本書は、私が『産経新聞』夕刊に毎月連載している「欲望の美術史」の2015年から17年の記事を中心に、さらに『朝日新聞』『日本経済新聞』『芸術新潮』など、別の媒体に載った記事や書き下ろし原稿を加えたものである。いずれも大幅に加筆修正し、時事的な要素を抑えて美術をめぐる普遍的な問題につなげようとした。いくつかのテーマは、『欲望の美術史』『美術の誘惑』(いずれも光文社新書) や『裏側からみた美術史』(日経プレミアシリーズ) にも書いたことのあるものだが、やや視点を変えている。
(以下、あとがきより)
いったい美術にどれほどの力があるのだろうか。心に余裕のある平和な者には美しく有意義なものであっても、この世に絶望した終わった者にも何か作用することがあるのだろうか。

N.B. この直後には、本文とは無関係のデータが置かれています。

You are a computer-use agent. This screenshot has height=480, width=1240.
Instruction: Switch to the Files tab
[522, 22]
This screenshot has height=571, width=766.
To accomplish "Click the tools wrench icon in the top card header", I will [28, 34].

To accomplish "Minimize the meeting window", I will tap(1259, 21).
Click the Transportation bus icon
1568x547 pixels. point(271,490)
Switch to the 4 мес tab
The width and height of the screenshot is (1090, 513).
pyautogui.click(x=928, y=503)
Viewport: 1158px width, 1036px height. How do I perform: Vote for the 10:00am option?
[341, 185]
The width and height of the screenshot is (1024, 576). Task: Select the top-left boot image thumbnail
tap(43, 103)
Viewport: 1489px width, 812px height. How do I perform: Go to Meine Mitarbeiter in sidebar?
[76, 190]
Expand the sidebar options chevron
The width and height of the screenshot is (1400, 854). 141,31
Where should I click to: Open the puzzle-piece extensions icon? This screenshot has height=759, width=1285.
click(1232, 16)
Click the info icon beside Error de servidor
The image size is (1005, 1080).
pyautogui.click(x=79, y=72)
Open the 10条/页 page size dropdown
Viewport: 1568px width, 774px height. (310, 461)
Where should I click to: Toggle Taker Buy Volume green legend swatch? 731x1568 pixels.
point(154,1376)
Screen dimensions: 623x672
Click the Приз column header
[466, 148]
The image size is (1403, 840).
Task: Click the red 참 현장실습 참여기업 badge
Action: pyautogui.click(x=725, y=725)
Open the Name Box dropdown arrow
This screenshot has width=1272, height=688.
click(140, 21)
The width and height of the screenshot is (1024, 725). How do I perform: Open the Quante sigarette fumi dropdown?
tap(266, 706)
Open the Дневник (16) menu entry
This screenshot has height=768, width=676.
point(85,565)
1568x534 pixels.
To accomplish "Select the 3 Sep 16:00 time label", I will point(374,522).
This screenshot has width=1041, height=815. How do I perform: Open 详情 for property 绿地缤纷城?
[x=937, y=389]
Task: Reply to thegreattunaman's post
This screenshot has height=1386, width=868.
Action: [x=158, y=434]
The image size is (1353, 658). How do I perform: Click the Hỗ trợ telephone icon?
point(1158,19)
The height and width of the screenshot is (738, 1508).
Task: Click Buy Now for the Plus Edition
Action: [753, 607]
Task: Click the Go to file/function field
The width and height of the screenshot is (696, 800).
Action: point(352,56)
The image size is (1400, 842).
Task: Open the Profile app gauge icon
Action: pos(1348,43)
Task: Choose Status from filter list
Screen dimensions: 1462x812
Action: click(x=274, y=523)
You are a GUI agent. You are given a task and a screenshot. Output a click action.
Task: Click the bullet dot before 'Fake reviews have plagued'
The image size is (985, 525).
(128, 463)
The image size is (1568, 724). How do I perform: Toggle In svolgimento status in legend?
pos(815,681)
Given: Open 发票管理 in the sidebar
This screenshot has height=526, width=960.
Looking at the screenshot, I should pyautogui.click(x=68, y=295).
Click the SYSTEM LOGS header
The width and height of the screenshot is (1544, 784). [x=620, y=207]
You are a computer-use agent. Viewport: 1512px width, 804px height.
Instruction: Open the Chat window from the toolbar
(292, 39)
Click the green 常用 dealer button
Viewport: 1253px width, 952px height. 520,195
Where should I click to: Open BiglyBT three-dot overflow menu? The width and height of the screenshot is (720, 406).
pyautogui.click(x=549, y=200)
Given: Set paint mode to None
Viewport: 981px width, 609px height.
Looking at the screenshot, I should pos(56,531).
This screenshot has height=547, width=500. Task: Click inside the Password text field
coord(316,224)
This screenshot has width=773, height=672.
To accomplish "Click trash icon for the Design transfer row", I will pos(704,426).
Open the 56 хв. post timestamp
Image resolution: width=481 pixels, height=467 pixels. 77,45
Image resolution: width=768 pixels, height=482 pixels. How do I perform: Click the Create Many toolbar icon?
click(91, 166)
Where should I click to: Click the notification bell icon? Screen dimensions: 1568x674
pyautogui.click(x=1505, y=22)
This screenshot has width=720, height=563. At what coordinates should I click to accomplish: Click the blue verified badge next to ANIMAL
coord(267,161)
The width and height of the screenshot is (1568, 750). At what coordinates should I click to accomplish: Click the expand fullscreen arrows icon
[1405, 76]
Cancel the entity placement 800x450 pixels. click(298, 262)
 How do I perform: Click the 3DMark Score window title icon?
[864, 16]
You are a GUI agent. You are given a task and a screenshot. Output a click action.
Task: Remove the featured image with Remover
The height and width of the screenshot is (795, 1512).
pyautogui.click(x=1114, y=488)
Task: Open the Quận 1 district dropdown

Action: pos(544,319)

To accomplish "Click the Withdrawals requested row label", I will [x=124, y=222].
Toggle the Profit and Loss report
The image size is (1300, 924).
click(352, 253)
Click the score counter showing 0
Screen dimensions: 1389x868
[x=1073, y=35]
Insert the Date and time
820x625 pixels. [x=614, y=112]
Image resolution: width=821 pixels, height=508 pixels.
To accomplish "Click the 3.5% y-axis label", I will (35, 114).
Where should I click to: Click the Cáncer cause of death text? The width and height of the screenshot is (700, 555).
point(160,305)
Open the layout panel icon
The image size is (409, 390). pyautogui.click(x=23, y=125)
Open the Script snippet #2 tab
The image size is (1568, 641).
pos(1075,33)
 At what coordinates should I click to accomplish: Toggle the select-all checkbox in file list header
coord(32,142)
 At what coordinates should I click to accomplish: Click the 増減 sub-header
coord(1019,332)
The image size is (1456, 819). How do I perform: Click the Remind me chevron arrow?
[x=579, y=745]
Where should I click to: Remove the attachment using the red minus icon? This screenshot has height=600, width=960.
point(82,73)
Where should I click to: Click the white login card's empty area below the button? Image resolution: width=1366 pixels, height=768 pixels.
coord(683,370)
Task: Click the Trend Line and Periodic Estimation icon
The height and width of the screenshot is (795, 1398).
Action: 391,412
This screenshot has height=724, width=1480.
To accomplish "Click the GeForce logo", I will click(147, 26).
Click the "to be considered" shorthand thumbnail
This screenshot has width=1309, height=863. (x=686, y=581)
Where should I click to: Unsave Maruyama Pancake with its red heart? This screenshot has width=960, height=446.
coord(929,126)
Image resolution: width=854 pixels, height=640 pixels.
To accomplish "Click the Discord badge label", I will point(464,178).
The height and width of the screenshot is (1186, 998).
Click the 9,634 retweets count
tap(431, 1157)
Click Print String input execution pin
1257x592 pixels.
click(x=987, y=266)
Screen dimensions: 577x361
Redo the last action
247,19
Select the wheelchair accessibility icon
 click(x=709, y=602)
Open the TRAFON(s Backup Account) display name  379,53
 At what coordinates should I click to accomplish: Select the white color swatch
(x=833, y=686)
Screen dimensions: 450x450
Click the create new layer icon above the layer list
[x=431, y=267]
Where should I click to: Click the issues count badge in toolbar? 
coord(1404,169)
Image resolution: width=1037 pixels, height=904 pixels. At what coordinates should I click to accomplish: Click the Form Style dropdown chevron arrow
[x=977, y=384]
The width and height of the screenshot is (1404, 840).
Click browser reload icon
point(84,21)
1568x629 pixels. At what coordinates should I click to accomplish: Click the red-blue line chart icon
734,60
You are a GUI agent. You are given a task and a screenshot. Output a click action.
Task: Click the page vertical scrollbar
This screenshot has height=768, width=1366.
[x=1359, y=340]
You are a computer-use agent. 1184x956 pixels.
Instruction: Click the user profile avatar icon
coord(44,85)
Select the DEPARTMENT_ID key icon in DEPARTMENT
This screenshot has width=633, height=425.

正直なところ、私はそんな疑念から逃れられず、仕事だと割り切って惰性で細々と美術史という学問に携わっているにすぎない。ただ、かつてのように宗教や美術の力を信じたいという気持ちが絶えることはなく、今でも少しでもよい美術作品を求めては重い腰を上げて出かけている。もはや心から感動できることはないのだが、作品の良し悪しはかえって敏感に感じるようになった気がするし、今後もこうした求道と巡礼を続けるしかないと思っている。本書の何編かにはそんな思いを吐露している。